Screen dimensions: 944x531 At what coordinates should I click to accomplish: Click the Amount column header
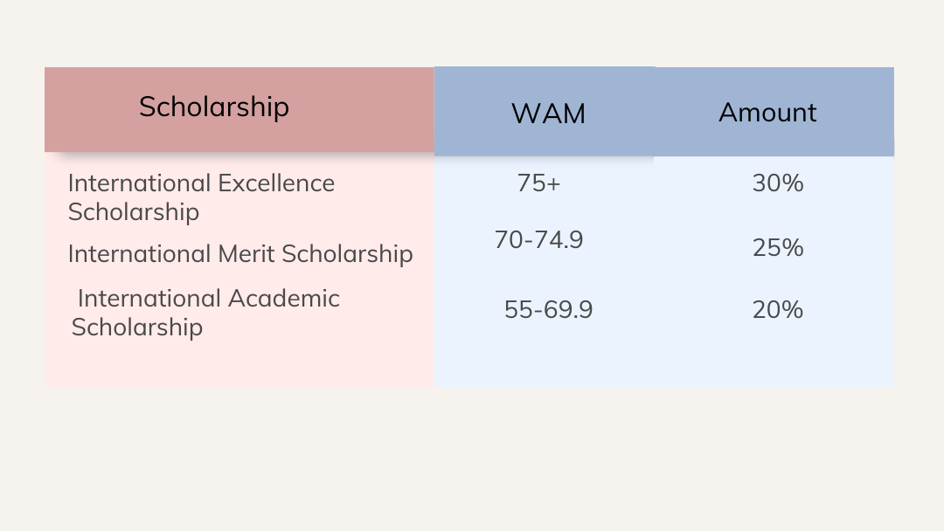[x=767, y=113]
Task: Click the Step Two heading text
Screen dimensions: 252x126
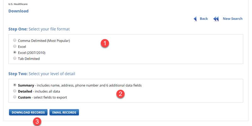Action: (42, 74)
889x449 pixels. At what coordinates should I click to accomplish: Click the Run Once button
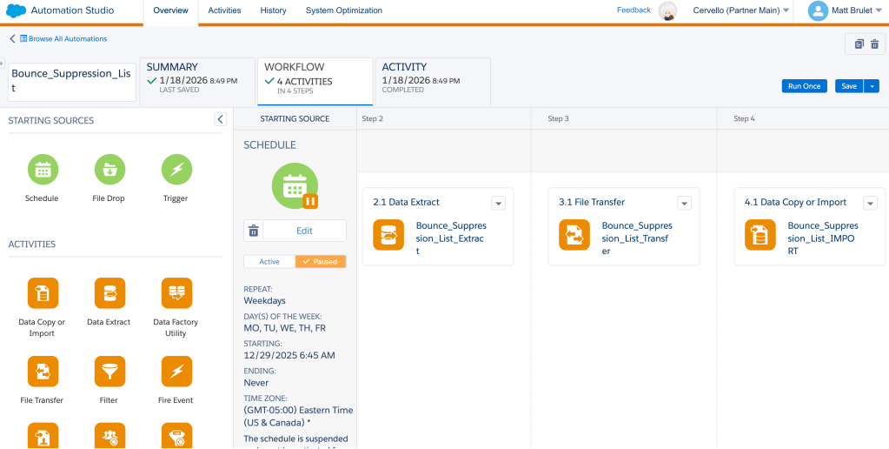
★ ★ ★ ★ ★ ★ ★
**Problem description**
Please repeat the listing above word for word, with the pictures removed.

**Exercise response**
Screen dimensions: 944x531 At what coordinates should I click to accomplish: Click the Amount column header
[x=767, y=113]
Task: Click the Step Two heading text
Screen dimensions: 252x126
Action: (42, 74)
889x449 pixels. At what coordinates should I click to accomplish: Click the Run Once button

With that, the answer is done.